No I take that back. I didn’t make any changes to the HF but to the outputs.conf file to include the new indexer.
Hi @TryingSplunk,
in addition you should check if you configured autoloadbalancing, in this case events are indexed once, otherwise data are indexed more times.
Then, are the first three indexed clustered or not?
Ciao.
Giuseppe
No the first 3 indexers are not clustered. They are in a peer group. Looking at the indexes.conf file the repfactor = auto but not on the main ones like _internal, _audit.
Hi @TryingSplunk ,
I'm not speaking of Replication Factor that's a parameter for Clustered Indexers.

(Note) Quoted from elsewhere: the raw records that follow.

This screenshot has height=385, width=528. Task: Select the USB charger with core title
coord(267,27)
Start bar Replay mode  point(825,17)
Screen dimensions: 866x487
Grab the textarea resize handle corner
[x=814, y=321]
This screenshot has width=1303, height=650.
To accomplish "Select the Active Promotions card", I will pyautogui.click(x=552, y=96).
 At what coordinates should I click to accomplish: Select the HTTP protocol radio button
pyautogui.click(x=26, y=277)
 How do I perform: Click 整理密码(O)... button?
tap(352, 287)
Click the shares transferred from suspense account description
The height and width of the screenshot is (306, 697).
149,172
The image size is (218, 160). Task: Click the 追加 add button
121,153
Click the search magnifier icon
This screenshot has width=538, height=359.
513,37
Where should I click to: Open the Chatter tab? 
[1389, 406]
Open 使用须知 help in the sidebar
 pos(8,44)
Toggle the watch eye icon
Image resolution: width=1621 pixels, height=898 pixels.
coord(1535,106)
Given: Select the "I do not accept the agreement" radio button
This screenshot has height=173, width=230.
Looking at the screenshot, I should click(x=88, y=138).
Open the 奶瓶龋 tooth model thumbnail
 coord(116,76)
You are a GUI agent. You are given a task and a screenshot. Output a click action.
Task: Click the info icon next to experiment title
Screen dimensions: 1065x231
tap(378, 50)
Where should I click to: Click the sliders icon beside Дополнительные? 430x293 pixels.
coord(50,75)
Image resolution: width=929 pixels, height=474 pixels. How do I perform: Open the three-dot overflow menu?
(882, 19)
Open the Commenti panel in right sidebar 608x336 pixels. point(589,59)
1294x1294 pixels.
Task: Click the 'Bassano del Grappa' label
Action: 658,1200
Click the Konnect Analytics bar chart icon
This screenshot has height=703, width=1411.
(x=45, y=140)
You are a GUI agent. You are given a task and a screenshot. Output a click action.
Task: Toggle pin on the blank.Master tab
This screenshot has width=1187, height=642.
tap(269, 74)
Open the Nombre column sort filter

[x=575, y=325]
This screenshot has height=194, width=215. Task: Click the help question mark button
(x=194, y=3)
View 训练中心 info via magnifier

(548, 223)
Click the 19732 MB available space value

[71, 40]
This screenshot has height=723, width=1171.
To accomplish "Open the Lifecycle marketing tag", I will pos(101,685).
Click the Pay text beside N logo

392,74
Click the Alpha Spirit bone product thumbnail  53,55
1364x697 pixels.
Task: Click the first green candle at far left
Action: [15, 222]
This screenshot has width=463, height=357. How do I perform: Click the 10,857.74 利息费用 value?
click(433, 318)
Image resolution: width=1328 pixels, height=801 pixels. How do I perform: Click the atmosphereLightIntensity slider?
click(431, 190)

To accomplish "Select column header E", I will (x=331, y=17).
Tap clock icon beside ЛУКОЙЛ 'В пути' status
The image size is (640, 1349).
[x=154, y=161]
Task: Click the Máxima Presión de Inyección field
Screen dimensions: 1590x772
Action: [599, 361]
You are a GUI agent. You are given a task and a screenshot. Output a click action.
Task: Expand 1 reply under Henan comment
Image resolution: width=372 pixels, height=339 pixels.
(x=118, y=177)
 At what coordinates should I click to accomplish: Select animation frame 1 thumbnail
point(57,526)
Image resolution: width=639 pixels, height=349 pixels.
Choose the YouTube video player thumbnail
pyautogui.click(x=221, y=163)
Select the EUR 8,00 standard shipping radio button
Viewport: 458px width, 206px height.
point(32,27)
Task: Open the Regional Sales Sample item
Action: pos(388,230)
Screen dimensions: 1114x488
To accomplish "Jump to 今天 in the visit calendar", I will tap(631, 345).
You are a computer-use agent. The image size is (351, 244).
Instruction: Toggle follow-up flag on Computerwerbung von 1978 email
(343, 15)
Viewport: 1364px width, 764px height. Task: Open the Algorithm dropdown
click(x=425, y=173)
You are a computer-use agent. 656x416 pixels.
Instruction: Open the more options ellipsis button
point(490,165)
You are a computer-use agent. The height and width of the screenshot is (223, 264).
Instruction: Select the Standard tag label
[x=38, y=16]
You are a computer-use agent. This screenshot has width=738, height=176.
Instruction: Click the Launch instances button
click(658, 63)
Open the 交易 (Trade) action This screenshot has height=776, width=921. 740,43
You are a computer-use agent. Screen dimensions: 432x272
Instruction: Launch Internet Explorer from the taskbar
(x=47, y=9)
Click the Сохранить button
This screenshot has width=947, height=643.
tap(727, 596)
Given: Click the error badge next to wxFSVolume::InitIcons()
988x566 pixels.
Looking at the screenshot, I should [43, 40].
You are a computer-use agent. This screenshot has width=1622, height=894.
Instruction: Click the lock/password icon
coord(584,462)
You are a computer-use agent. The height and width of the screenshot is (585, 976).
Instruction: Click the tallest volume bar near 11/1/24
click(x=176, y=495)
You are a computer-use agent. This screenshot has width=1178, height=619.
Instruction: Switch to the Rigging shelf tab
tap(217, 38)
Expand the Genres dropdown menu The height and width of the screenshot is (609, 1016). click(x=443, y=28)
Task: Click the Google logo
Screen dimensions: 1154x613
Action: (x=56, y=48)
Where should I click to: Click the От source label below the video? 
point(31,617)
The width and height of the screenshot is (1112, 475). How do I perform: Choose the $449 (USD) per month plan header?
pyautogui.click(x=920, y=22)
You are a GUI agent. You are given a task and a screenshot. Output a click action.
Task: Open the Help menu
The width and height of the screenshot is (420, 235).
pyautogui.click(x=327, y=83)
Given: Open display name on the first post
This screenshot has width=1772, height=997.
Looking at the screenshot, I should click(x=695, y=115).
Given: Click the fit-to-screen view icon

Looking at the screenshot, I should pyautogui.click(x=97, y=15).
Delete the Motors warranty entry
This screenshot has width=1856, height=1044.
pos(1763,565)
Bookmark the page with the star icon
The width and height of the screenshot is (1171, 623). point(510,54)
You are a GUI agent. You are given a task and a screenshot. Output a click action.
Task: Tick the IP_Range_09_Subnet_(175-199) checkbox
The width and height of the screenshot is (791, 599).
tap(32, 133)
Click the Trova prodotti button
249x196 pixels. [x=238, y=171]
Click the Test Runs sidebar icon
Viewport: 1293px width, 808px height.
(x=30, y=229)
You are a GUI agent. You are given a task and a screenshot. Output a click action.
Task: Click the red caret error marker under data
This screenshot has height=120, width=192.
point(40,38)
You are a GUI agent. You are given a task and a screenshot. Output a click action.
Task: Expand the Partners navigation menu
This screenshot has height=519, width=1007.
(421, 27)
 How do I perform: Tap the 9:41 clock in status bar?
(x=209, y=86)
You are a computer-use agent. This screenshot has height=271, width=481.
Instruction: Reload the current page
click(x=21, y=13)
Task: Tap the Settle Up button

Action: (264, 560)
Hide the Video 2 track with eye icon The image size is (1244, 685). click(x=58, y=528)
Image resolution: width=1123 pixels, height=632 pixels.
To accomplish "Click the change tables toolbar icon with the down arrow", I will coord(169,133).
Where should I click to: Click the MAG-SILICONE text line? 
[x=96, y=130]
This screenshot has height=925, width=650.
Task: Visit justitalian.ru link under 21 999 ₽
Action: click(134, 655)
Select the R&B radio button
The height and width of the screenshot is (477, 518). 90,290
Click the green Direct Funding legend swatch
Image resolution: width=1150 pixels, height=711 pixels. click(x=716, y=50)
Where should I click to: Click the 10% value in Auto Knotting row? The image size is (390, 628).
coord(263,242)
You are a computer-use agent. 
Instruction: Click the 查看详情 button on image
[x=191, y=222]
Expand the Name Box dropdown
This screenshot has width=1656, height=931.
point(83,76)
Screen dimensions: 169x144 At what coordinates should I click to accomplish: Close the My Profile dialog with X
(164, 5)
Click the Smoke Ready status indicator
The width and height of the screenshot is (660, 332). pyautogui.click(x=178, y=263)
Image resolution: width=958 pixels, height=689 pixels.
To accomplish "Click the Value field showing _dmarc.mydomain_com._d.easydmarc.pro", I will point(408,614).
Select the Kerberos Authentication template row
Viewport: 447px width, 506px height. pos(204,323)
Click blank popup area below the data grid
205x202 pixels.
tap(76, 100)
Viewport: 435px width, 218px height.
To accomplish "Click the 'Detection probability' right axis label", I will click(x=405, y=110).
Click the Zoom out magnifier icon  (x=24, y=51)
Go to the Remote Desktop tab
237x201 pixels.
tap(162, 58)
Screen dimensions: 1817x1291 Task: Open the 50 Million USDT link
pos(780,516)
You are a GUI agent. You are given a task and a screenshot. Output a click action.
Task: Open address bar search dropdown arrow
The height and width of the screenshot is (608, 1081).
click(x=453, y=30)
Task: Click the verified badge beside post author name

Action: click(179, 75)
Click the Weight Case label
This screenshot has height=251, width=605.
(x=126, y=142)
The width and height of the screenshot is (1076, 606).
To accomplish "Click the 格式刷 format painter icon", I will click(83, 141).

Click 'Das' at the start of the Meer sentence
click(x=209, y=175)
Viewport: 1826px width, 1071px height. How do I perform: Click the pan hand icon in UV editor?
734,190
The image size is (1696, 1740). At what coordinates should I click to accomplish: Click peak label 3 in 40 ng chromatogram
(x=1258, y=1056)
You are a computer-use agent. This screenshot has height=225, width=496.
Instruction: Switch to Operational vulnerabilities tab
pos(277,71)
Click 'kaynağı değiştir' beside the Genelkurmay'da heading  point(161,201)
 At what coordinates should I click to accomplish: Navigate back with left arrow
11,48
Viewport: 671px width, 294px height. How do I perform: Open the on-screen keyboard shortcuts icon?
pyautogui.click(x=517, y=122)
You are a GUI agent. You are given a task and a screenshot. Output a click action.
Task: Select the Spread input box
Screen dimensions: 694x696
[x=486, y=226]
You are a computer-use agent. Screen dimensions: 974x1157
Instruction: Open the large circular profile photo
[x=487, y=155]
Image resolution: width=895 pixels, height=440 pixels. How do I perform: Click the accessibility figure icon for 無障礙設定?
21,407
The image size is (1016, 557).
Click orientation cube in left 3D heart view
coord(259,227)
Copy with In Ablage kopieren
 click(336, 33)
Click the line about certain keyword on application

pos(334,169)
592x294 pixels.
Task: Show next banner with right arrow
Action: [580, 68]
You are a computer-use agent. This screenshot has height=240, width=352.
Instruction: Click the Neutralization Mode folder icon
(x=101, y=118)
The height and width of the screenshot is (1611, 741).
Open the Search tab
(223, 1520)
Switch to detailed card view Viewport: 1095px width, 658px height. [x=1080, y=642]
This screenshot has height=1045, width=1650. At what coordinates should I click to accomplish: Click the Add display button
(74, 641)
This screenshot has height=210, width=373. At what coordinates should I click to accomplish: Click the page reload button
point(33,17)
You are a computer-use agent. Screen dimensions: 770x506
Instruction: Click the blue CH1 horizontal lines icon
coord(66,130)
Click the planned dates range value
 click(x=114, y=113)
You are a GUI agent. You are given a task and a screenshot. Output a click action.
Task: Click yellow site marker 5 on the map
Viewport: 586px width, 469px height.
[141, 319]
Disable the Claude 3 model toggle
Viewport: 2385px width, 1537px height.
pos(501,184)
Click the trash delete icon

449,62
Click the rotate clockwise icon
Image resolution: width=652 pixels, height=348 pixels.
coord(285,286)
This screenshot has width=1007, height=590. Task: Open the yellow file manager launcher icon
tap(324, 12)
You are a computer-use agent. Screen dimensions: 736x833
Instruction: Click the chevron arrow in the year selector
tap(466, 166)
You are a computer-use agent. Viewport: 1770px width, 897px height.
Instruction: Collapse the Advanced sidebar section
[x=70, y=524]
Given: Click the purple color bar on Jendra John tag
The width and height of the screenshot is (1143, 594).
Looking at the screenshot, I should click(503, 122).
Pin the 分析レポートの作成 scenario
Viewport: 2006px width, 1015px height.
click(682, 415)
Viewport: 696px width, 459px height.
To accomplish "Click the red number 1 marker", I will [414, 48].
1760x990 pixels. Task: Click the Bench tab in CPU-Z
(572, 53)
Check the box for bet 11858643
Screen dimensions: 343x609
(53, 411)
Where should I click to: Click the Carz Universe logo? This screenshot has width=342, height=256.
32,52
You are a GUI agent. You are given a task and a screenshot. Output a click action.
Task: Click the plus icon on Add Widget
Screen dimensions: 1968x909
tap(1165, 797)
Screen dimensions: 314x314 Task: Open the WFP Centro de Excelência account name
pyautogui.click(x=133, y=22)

On Forwarders' outputs.conf: did you configured autoloadbalancing or not, for more infos see at https://docs.splunk.com/Documentation/Splunk/9.0.4/Forwarding/Setuploadbalancingd
Ciao.
Giuseppe
The forwarder output.conf file was my issue. Because of that output.conf file I have a duplicate copy of my data. Once I clear that up then I’m going to tackle clustering the indexers.
Hi @TryingSplunk ,
good for you, see next time!
Ciao and happy splunking
Giuseppe
P.S.: Karma Points are appreciated by all the contributors 😉
Well that just made this more confusing. Only one of the forwarders has an output.conf file. The other ones do not. The forwarder that has the output.conf file is pointing to the indexer that’s full. That explains why when I brought this indexer online it immediately consumed so much. But that output.conf file was already sitting on that forwarder cause I didn’t even think about looking at forwarders when I added the additional indexer. Even stranger is why can I search the data with the indexer no longer in the peer group? I’ve been going through db by db checking dates of indexes and searching and it’s all there.